Render the material from the line with "This screenshot has height=719, width=1024." up to and including the line with "Action: pyautogui.click(x=646, y=391)" as a JSON list of strings, one per line, leaving out blank lines.

--- BEGIN RAW DATA ---

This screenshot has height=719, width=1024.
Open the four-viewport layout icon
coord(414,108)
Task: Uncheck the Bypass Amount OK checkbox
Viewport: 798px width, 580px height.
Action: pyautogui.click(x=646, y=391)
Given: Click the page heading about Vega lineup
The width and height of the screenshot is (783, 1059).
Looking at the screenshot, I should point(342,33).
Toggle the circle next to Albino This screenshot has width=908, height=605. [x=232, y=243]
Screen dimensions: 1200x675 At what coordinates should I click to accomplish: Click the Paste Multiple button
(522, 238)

--- END RAW DATA ---
--- BEGIN RAW DATA ---

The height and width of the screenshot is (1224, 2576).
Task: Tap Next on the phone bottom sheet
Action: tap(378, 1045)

--- END RAW DATA ---

ANSWER TO THE EXERCISE –
[
  "This screenshot has height=719, width=1024.",
  "Open the four-viewport layout icon",
  "coord(414,108)",
  "Task: Uncheck the Bypass Amount OK checkbox",
  "Viewport: 798px width, 580px height.",
  "Action: pyautogui.click(x=646, y=391)"
]